→ **Work instructions**
Both the line containing "Click Elon Musk's X logo profile avatar" and the line containing "You are a computer-use" belong to the span. Output exactly that span from the listing below, and nothing outside it.

→ **Data extracts**
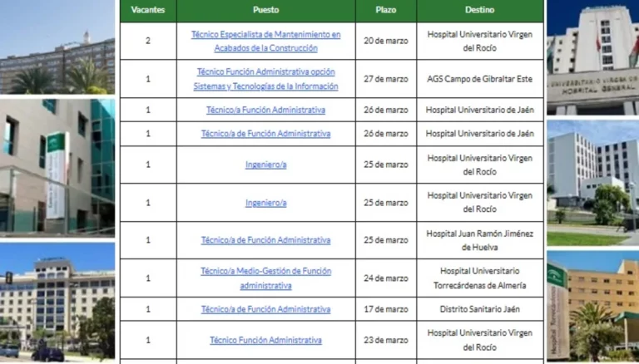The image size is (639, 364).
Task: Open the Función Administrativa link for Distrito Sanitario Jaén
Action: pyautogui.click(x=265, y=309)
---
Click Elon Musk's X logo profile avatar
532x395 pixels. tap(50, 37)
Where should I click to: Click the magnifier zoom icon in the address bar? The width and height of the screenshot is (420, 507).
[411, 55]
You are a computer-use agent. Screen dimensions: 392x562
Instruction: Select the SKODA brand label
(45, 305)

→ **Exercise result**
Click Elon Musk's X logo profile avatar
532x395 pixels. tap(50, 37)
Where should I click to: Click the magnifier zoom icon in the address bar? The width and height of the screenshot is (420, 507).
[411, 55]
You are a computer-use agent. Screen dimensions: 392x562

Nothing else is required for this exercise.